## PROMPT
Beginning with the line that holds "1018x775 pixels. Task: Click" in the data below, give again every line through the one that holds "Given: Click empty", exactly as written.

═════ ENTRIES PROVIDED

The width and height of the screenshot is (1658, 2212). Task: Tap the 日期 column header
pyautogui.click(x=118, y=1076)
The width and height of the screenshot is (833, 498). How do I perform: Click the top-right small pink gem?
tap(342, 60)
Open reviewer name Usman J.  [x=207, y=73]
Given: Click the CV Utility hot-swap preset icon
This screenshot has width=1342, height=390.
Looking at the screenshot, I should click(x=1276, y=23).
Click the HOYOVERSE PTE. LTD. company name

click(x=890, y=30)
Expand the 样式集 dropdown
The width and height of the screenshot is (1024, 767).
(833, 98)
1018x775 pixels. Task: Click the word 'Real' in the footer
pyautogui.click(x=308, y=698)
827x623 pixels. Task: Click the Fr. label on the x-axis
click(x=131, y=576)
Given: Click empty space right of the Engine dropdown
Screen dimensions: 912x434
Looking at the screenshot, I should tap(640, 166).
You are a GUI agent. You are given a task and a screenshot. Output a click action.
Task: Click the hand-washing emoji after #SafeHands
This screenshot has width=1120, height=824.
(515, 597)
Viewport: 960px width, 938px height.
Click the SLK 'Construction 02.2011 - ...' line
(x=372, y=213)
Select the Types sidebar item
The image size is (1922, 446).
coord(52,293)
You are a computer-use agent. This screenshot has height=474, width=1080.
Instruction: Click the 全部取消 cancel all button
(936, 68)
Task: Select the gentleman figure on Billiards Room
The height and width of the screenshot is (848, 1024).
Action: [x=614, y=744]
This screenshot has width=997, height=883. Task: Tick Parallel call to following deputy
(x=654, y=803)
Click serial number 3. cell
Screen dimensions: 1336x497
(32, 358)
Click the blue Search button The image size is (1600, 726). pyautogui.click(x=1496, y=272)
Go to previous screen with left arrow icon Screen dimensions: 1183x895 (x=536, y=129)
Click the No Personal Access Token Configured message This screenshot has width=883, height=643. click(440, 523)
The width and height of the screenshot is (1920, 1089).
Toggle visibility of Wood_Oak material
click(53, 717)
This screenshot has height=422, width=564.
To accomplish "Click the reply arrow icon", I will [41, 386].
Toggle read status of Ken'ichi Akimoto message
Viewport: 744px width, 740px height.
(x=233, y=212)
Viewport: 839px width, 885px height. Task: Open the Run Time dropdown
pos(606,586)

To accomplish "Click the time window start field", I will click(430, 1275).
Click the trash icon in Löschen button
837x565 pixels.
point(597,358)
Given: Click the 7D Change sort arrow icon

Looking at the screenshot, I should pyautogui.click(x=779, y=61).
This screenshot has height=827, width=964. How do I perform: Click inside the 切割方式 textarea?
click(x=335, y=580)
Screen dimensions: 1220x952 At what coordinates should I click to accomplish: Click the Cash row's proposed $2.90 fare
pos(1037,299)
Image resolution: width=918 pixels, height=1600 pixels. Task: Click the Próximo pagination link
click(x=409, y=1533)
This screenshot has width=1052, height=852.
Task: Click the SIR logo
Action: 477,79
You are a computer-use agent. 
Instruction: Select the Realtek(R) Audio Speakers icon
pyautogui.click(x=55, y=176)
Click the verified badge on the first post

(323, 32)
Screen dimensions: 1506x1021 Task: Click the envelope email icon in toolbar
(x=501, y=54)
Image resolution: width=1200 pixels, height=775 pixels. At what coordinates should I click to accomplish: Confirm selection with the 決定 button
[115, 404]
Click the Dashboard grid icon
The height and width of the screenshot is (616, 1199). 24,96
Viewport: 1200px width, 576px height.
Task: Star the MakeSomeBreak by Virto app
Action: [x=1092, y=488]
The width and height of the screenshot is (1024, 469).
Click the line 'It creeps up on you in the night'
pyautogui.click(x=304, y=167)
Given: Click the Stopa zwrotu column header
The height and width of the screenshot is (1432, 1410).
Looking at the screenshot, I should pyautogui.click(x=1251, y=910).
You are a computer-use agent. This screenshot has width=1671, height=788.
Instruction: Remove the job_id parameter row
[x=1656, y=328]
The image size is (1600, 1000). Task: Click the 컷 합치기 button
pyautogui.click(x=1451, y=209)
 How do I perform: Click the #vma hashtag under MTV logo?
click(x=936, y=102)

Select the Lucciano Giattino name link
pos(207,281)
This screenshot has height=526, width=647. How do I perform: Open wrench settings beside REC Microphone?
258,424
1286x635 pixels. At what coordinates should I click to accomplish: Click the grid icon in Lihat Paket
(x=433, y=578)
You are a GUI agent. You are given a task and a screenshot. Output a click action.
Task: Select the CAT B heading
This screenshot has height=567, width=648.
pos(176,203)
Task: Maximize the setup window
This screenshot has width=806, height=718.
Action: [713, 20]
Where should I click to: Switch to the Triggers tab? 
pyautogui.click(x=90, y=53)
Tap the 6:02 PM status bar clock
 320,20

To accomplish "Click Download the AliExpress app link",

══════════

## ANSWER SPACE
1018x775 pixels. Task: Click the word 'Real' in the footer
pyautogui.click(x=308, y=698)
827x623 pixels. Task: Click the Fr. label on the x-axis
click(x=131, y=576)
Given: Click empty space right of the Engine dropdown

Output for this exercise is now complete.